REPUBLIC OF KENYA
IN THE HIGH COURT OF KENYA
AT MOMBASA
APPELLATE SIDE
CRIMINAL APPEAL NO. 512 OF 2010
(From Original Conviction and Sentence in Criminal Case No. 228 of 2010 of the Senior
Resident Magistrate’s Court at Taveta – C. N. Ndegwa, SRM)
CHRISTOPHER KIMOMWE ……………………………………. APPELLANT
- Versus -
REPUBLIC …………………………………………………… RESPONDENT
JUDGMENT
- The appellant has filed this appeal against conviction and sentence.
- He was charged with the offence of Burglary contrary to Section 304(2) and with the offence of stealing contrary to Section 279(b) of the Penal Code. The particulars of the offence are-
“BURGLARY AND STEALING CONTRARY TO SECTION 304(2) AND STEALING CONTRARY TO SECTION 279(b) OF THE PENAL CODE CHRISTOPHER KIMOMWE: On the night of 26th May 2010 and 27th May 2010 at unknown time at Mshengoni Village in Taveta District of the Coast Province, jointly with others not before Court broke and entered a dwelling house of ROSE MAGHANGA with intent to steal therein and did steal from therein one bed and twelve pieces of timber all valued at Kshs. 7,500/- the property of ROSE MAGHANGA.”
- At the end of trial before the Magistrate's Court the Appellant was convicted and charged and was sentenced to six years imprisonment on each limb of the charge to run concurrently.

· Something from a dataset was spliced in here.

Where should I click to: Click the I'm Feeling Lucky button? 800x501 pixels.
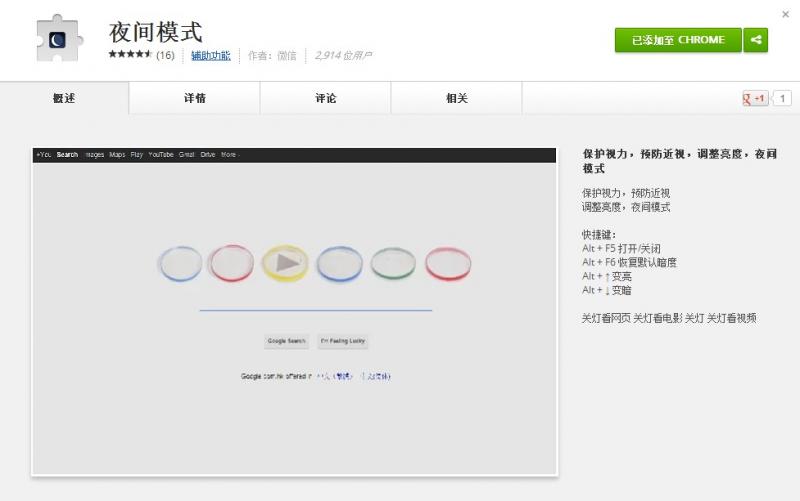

- This is the first Appellant Court as such the duty laid upon this Court was well set out in the case OKENO -VS- REPUBLIC 1972 E.A. 32 where it was stated-
“An Appellant on a first appeal is entitled to expect the evidence as a whole to be submitted to a fresh and exhaustive examination (Pandya V. R. (1957 E.A. 336) and the Appellate Court’s own decision on the evidence. The first Appellate Court must itself weigh conflicting evidence and draw its own conclusions. (Shantilal M. Ruwala V. R. (1957) E.A. 570). It is not the function of the first appellate Court merely to scrutinize the evidence to see if there was some evidence to support the lower Court’s findings and conclusion; it must make its own findings and draw its own conclusions. Only then can it decide whether the Magistrate’s findings should be supported. In doing so, it should make allowance for the fact that the trial Court has had the advantage of hearing and seeing the witnesses, see Peters V Sunday Post, (1958) E.A. 424.”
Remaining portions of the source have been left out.